Italy’s Government Is Outsourcing Its Economic Strategy To Private Management Consultants McKinsey

Last month, former European Central Bank chief Mario Draghi formed a new government whose top ministries were handed to unelected technocrats. Now his "government of experts" has outsourced its economic plan to private management consultants McKinsey — without voters having ever had any say in the matter.

Mario Draghi, then-president of the European Central Bank, prepares to answer a reporter’s question following a meeting of the ECB governing board on September 12, 2019 in Frankfurt, Germany. (Sean Gallup / Getty Images)


Upon its formation last month, Mario Draghi’s new government was heralded by almost all Italian and international media as a rescue operation.
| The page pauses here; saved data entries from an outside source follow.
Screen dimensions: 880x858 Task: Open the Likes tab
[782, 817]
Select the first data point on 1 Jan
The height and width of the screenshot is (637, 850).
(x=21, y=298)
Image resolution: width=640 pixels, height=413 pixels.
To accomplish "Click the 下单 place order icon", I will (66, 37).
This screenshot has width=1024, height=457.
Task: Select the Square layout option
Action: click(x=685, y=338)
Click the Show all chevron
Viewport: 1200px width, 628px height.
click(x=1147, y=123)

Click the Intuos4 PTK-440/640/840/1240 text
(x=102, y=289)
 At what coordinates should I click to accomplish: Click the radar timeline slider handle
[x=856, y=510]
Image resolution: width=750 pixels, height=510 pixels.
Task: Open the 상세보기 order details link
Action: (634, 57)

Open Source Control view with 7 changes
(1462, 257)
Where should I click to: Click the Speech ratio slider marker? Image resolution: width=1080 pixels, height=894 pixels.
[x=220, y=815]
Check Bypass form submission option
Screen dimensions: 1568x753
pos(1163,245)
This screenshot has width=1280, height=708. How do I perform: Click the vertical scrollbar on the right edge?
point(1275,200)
Where the former European Central Bank (ECB) chief Draghi had “saved the euro” in the 2010s, most outlets gushed over “Super Mario” and his plan to “save Italy” by splashing a mooted €209 billion in European recovery fund cash while “reforming” its lackluster economy.

The kind of “reforms” this meant went unmentioned — and after all, this government bears no relation to voter decisions, or the coalitions that ran in the last general election. But for the fourth time since the 1990s, a president called on a technocrat from the world of finance and banking to form a cabinet, halfway through a parliament. Eight of Draghi’s twenty-three ministers are unelected technocrats, in a so-called government of experts.

If these figures are not party-political, they have similar backgrounds and instincts. Economy minister Daniele Franco is a former Bank of Italy official who drafted the famous 2011 ECB letter instructing the government to implement privatizations and cut back collective bargaining. Former Vodafone CEO Vittorio Colao — today innovation and digital transition minister — is a former partner at private consultants McKinsey & Company.